GIVEN EXERCISE -> Copy the rows below word for word, starting with the first one and going on through the line that contains "click(296, 292)".

Rows on finding words and elements
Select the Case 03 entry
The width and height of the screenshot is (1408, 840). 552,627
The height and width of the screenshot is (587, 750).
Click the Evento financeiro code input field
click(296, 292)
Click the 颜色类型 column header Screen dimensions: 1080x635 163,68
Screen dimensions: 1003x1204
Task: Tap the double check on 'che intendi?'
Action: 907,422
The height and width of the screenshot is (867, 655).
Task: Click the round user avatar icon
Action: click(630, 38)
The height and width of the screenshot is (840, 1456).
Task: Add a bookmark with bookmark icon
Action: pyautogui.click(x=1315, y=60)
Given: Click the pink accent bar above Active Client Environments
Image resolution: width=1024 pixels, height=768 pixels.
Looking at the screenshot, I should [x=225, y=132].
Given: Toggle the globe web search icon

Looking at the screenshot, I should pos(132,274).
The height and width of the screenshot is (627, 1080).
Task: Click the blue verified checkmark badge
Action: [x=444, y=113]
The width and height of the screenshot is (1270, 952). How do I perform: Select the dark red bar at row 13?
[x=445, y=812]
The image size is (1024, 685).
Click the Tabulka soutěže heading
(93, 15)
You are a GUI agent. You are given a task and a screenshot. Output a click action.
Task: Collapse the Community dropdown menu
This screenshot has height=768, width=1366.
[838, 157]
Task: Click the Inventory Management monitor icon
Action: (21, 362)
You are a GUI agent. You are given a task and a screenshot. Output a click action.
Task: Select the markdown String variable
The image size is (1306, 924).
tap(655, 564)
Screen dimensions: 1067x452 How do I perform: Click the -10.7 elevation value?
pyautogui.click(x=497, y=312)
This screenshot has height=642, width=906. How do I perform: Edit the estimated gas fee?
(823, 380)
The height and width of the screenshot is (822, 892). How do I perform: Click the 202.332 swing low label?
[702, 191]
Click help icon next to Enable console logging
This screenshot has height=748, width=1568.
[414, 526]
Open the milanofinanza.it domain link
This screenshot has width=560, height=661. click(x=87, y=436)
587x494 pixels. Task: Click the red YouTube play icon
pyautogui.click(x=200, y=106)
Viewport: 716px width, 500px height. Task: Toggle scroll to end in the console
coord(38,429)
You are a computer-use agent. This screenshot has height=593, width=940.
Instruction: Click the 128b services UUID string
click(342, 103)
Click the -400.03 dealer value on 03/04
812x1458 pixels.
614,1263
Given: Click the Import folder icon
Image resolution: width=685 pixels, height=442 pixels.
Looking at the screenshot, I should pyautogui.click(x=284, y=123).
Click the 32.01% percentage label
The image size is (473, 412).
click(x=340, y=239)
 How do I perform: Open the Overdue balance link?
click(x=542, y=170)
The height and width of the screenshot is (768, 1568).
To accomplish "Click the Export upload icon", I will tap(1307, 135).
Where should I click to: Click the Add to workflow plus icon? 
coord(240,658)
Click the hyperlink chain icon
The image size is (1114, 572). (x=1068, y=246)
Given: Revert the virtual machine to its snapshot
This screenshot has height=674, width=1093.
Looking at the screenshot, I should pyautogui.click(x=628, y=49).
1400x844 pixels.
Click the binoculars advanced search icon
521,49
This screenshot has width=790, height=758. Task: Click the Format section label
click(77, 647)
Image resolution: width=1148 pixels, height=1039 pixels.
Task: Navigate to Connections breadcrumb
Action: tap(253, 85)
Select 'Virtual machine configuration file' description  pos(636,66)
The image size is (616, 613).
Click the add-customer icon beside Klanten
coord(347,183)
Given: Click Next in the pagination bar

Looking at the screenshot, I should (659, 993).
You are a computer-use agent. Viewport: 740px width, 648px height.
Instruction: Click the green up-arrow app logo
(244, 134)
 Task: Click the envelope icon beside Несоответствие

RESULT FOR THIS TASK ->
Select the Case 03 entry
The width and height of the screenshot is (1408, 840). 552,627
The height and width of the screenshot is (587, 750).
Click the Evento financeiro code input field
click(296, 292)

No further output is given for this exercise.